**Listed records:**
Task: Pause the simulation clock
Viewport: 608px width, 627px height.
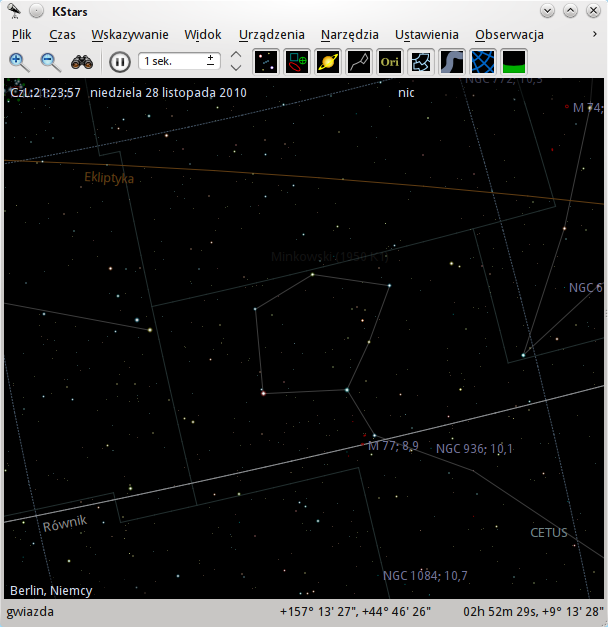Action: tap(119, 61)
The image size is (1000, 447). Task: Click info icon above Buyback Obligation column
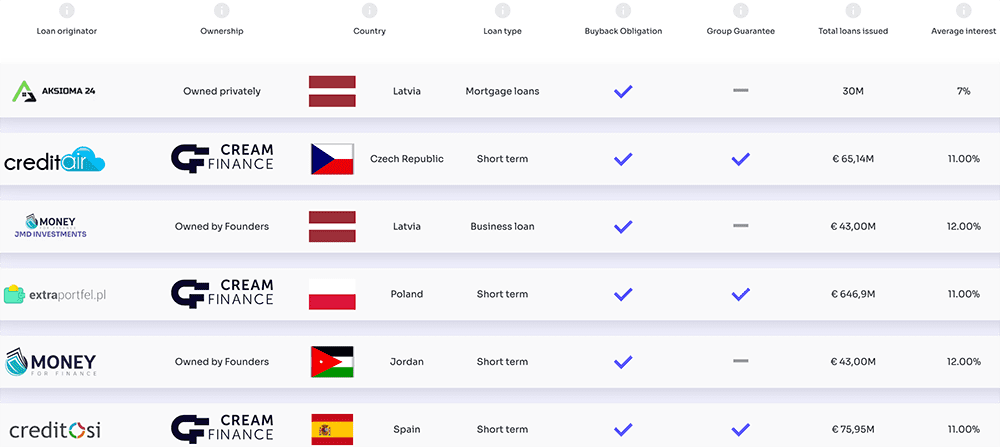pos(623,11)
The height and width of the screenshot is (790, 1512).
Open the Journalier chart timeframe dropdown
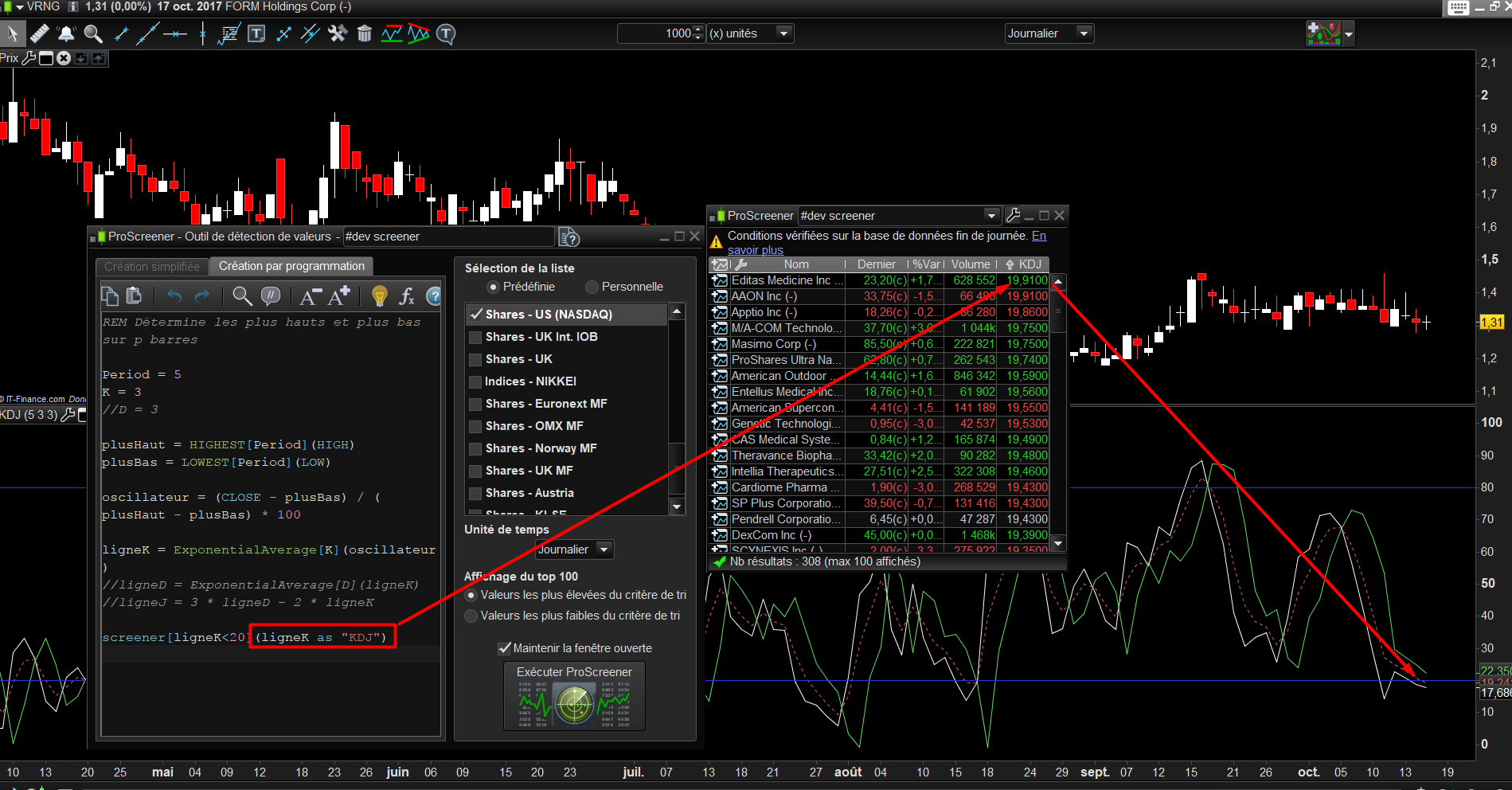[x=1049, y=33]
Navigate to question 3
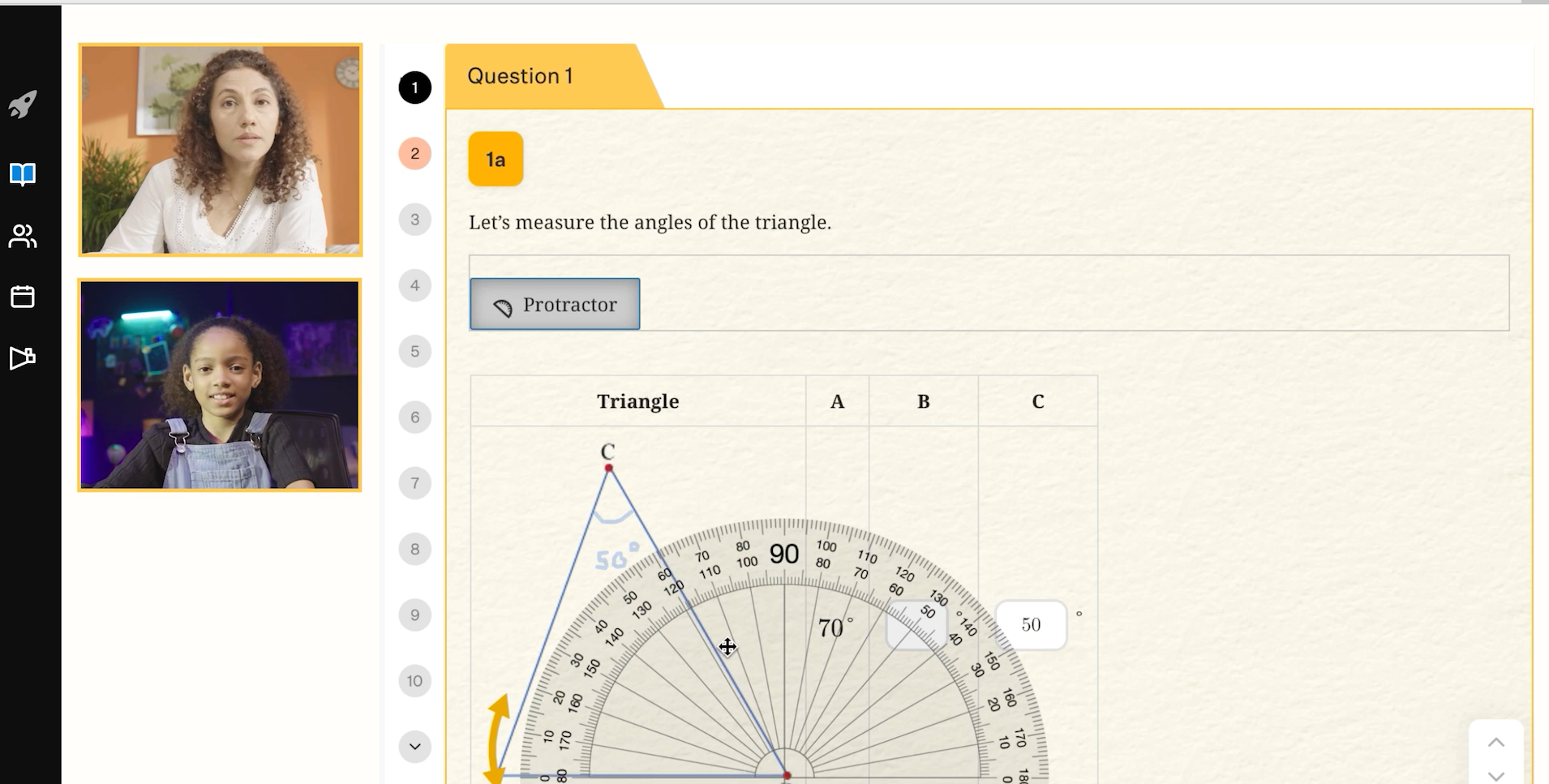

**Directive:**
Reproduce all of the data above line for line, omitting the pictures.

**Task response:**
Task: Pause the simulation clock
Viewport: 608px width, 627px height.
Action: tap(119, 61)
The image size is (1000, 447). Task: Click info icon above Buyback Obligation column
pos(623,11)
The height and width of the screenshot is (790, 1512).
Open the Journalier chart timeframe dropdown
[x=1049, y=33]
Navigate to question 3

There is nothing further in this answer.